Publico este post con algo de vacilación. Ya que aunque bautizado, fui muy agnóstico, me chirriaba la palabra Dios tal y como la entendía. Pero no hay duda de que nuestra sociedad actual es producto de las religiones.

Pienso que la espiritualidad puede ser bastante ajena a ellas, la veo más como un proceso individual que ofrece como resultado una mejora interna, que nos lleva a una mejor conexión con lo de fuera.

Se dice que, independientemente de religiones, cuando los grandes maestros espirituales acudían a lugares donde predominaban energías bajas como el odio, la ira o el miedo, su sola presencia hacía que aumentara la conciencia de los que allí se encontraban.
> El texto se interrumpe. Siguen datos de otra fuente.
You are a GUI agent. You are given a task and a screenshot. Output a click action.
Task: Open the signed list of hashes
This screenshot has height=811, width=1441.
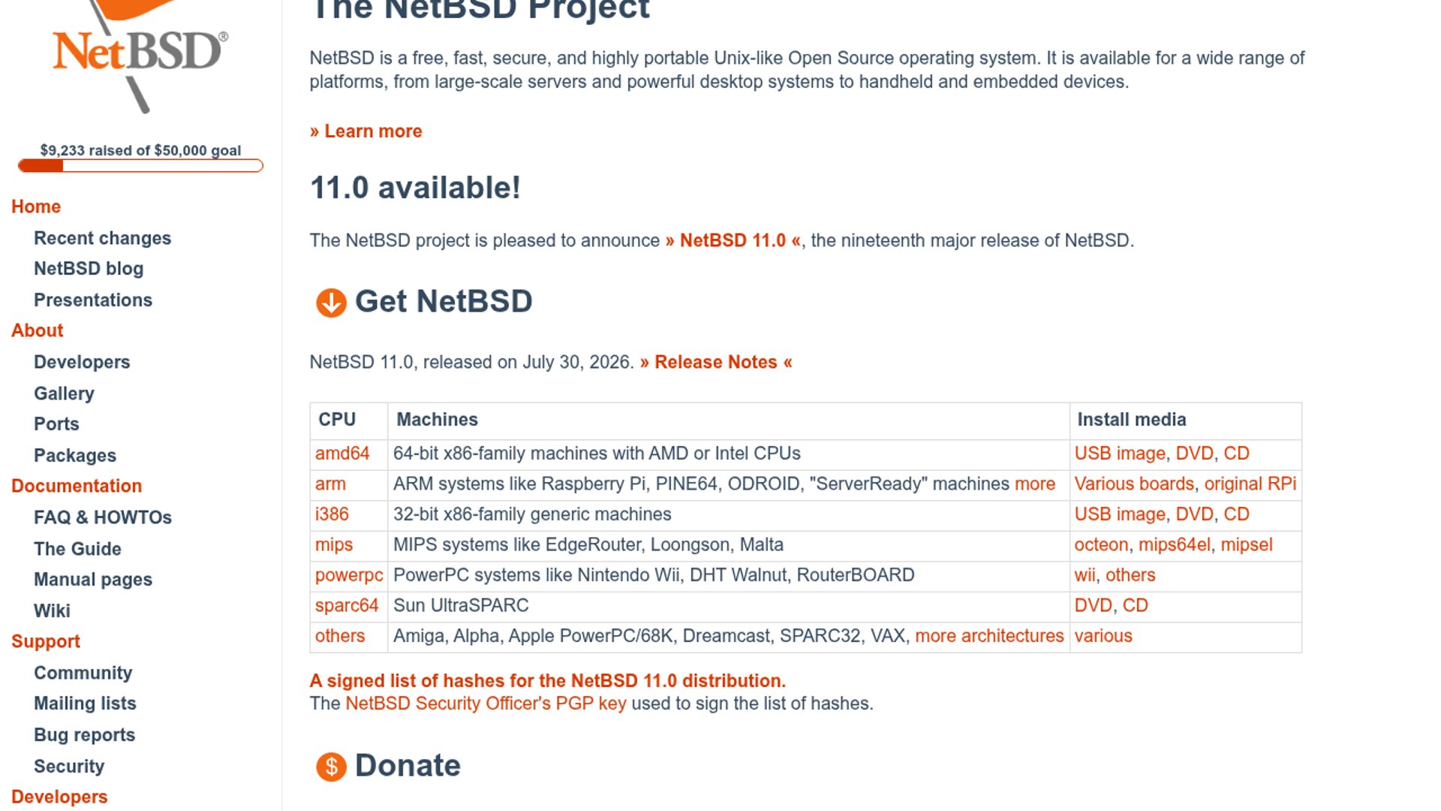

Respondían con paz, calma y amor ante ese odio, ira y miedo.

Nosotros, los humanos, generalmente respondemos al odio, la ira o el miedo de igual modo, con más ira, odio o miedo. De esa forma no mejoramos la situación, la empeoramos.

Comparto las palabras de uno de esos maestros espirituales con ánimo de mejorar situaciones:

  • Muchas veces la gente es poco razonable, lógica y egocéntrica.

Perdónalos, igualmente.

  • Si eres amable la gente puede acusarte de tener motivos egoístas ocultos.

Sé amable, igualmente.

  • Si eres una persona de éxito te ganarás algunos amigos falsos y algunos enemigos de verdad.

Ten éxito, igualmente.

  • Si eres honesto y sincero puede que la gente te engañe.

Sé honesto y sincero, igualmente.

  • Puede que alguien destruya en un momento lo que te ha costado años construir.

Construye, igualmente.

  • Si encuentras la serenidad y la felicidad puede que tengan celos.

Sé feliz, igualmente.

  • El bien que hoy hagas mucha gente lo olvidará mañana.

Haz el bien, igualmente.

  • Dale al mundo lo mejor que tengas y puede que nunca sea suficiente.

Dale al mundo lo mejor que tengas, igualmente.

  • En el análisis final es todo entre tu y Dios, no todo entre tu y ellos.

Con lo que… Igualmente.

MADRE TERESA DE CALCUTA

Puedes escuchar estas palabras y explicación  en el video “Hay una solución espiritual para cada problema” de Wayne Dyer. A partir del minuto 43.